You can download dataset from here
Step 1: Uploading the Store Dataset
- Open Power Query Editor by selecting Transform Data.
- Click on New Source and choose the CSV file containing the store dataset.

- Load the dataset and ensure the column headers are correctly identified.

Step 2: Handling and Extracting Text Data
The store size column contains values like “19 meter square” or “28 meter square”. To make this data usable:

- Use the Extract feature in Power Query.

- Apply Text Before Delimiter using a space as the delimiter.
- This extracts only the numeric part of the value.
Step 3: Converting Extracted Values
- Convert the extracted values to a Whole Number data type.
- The column is now ready for numeric analysis and comparisons.

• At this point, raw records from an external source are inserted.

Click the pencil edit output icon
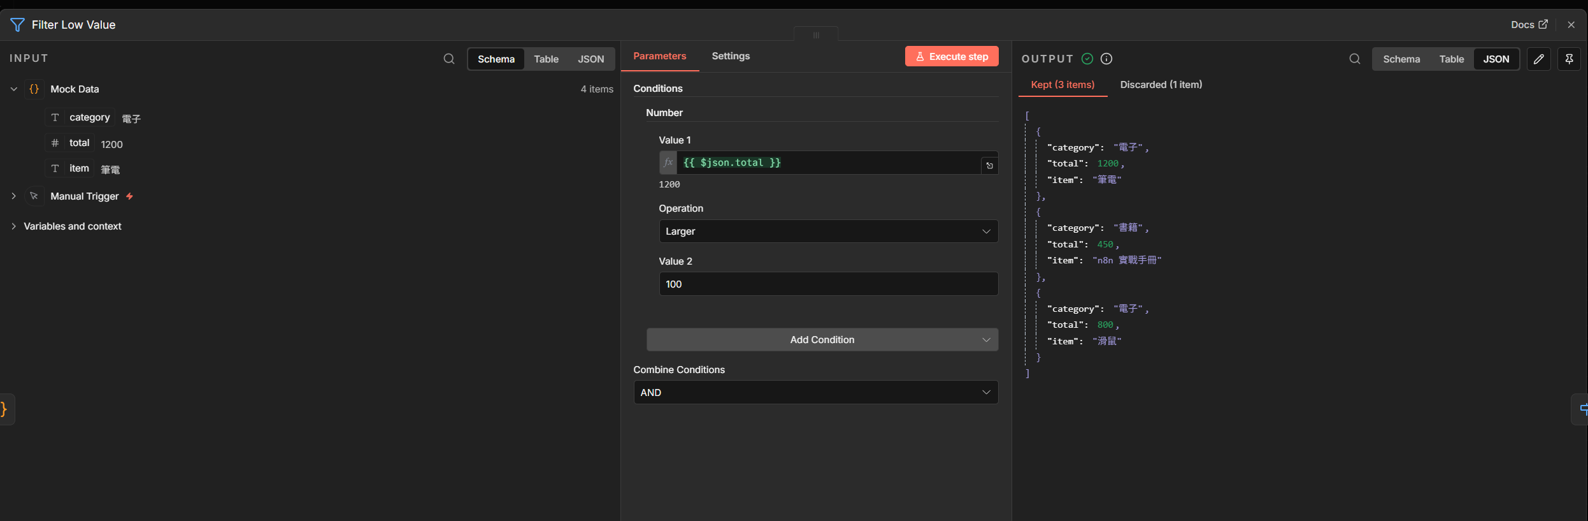The height and width of the screenshot is (521, 1588). pyautogui.click(x=1538, y=59)
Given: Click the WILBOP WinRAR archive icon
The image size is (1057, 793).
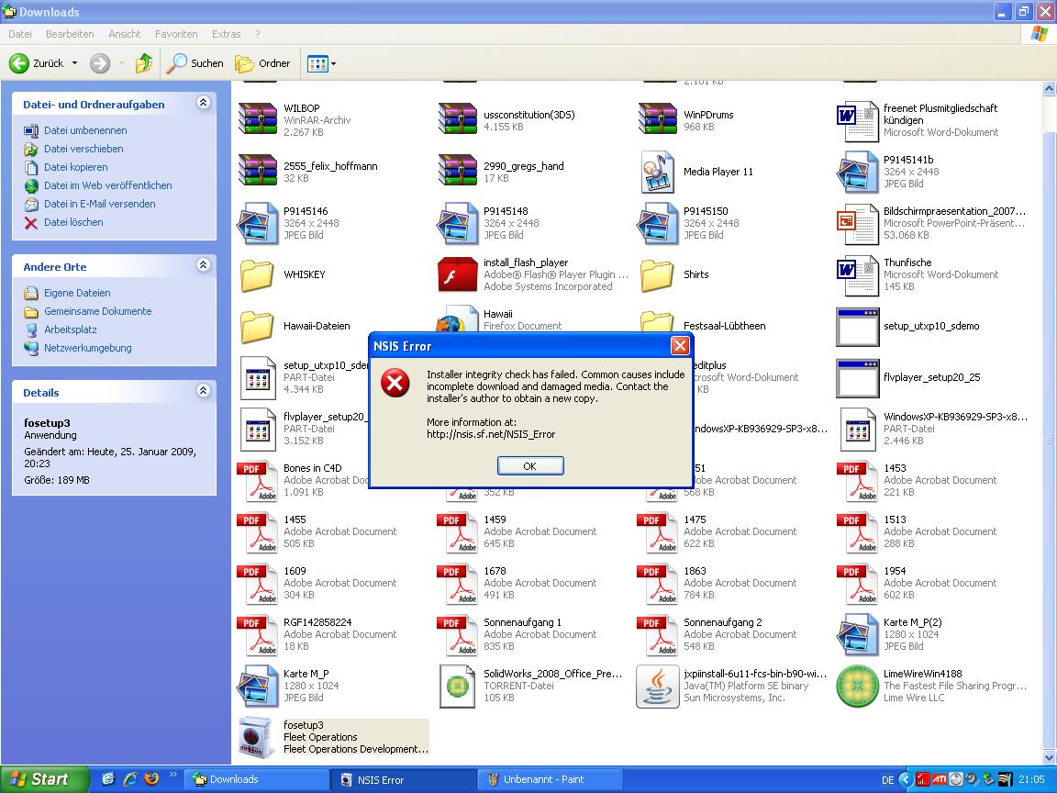Looking at the screenshot, I should point(257,119).
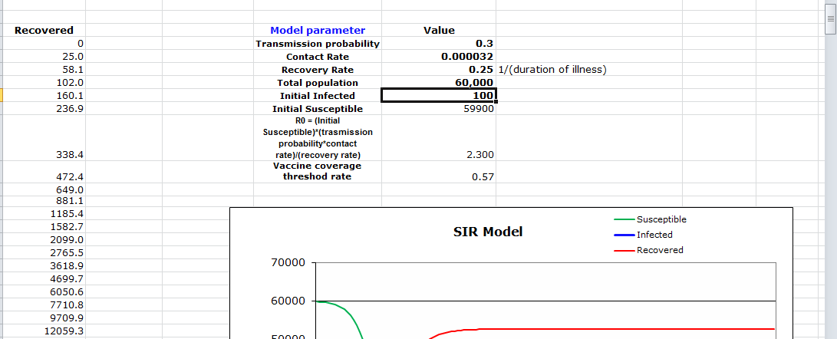Click the Recovered legend entry in chart
837x339 pixels.
click(659, 250)
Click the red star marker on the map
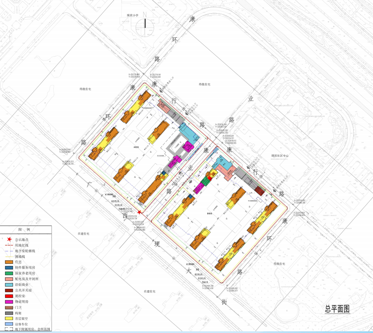The image size is (373, 333). pos(139,201)
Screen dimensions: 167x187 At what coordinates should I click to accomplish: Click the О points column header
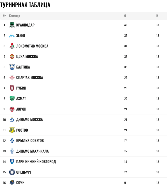pos(125,16)
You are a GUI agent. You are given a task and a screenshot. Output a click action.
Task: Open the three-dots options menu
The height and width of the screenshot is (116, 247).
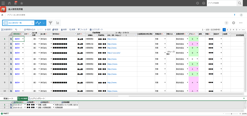click(241, 23)
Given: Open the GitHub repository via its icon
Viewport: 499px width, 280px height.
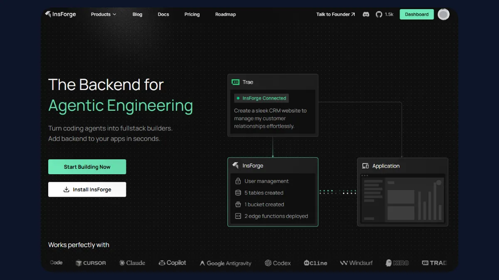Looking at the screenshot, I should (x=379, y=14).
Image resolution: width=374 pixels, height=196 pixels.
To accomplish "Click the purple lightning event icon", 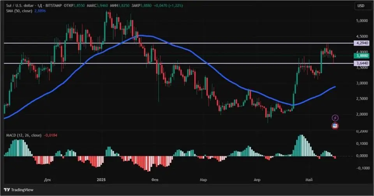I will click(335, 118).
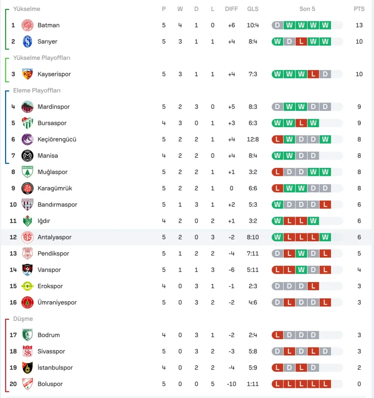Open the Sarıyer team logo
The image size is (374, 398).
pyautogui.click(x=27, y=41)
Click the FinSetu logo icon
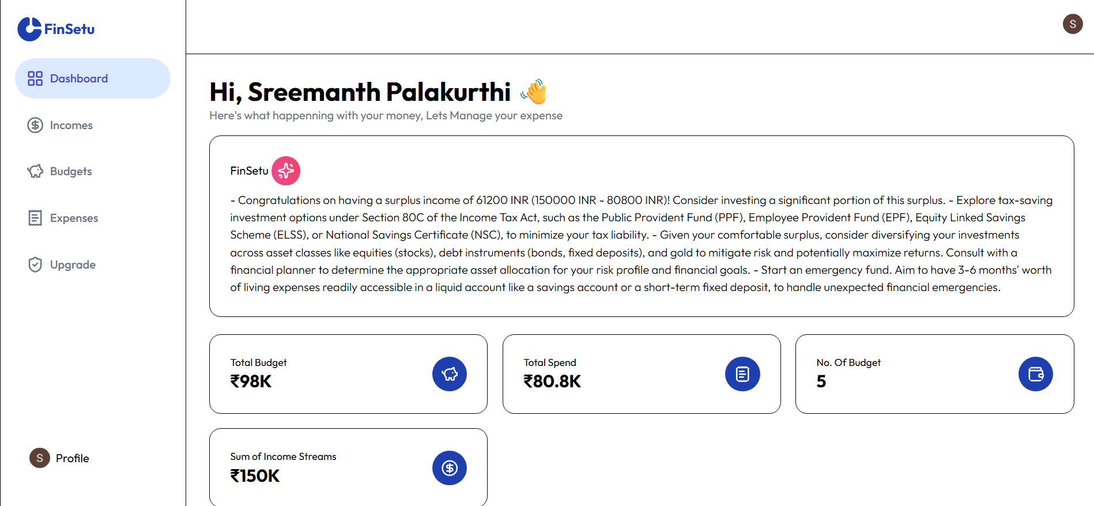Image resolution: width=1094 pixels, height=506 pixels. point(29,29)
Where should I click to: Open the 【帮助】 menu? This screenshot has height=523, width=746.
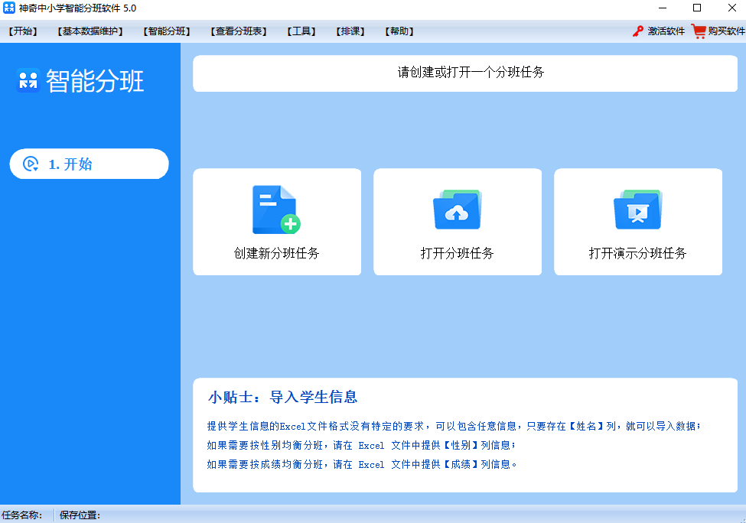tap(399, 31)
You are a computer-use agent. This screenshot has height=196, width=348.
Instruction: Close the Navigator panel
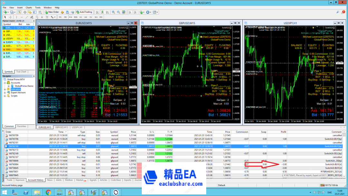pyautogui.click(x=33, y=76)
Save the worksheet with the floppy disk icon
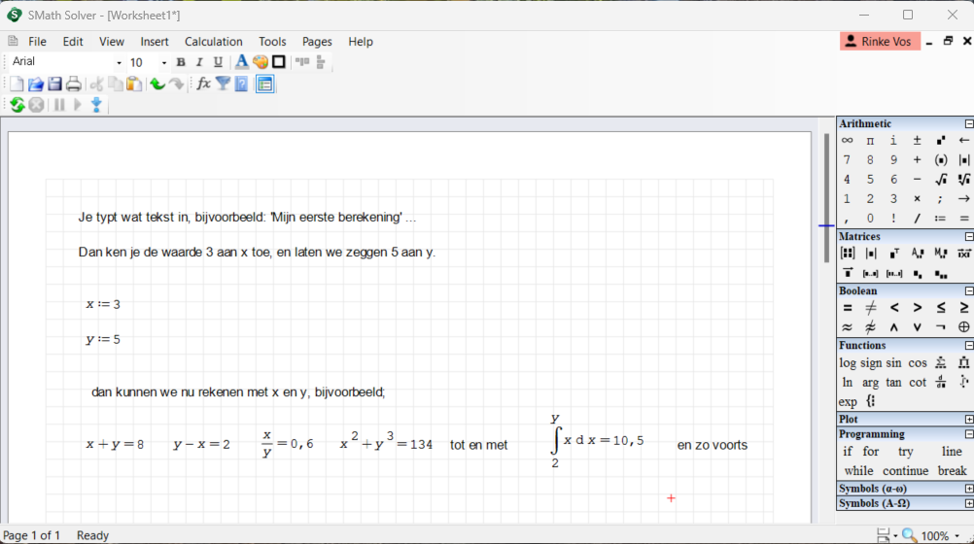974x544 pixels. point(54,85)
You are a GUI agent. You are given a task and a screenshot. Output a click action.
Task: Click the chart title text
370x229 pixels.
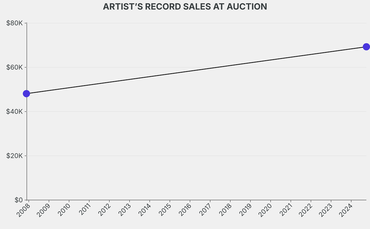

Handling Combined Text Fields Using Delimiters
Another common challenge occurs when multiple pieces of information are stored in a single column. For example, state abbreviation, state name and city name may appear together in one field, separated by a delimiter.
Understanding Delimiters
Delimiters are characters used to separate different parts of data within a column.
- Common delimiters include hyphens, commas and spaces.
- In above dataset the state and city information is separated using a hyphen (-).

Using the Extract Function
Power Query provides an Extract option that allows you to pull text before or after a specified delimiter. This approach works best when the data follows a consistent pattern across all rows. By extracting text around a hyphen (-) you can isolate specific parts of the value.
Here we use the hyphen as the delimiter to extract the state abbreviation and city information from the column.

However when the data pattern varies across rows this method may produce inaccurate results and can lead to the loss of important information.
Splitting Data into Multiple Columns
If the extract function does not return all required information or behaves inconsistently, a better approach is to use the Split Column feature. The Split by Delimiter option allows you to divide a single column into multiple columns.
- Select the column containing combined data.
- Choose Split Column by Delimiter and specify the hyphen as the delimiter.

- Power Query splits the data into separate columns such as state abbreviation, state name and city name.

Renaming the Columns
After splitting the column rename the newly created columns to make them clear and meaningful.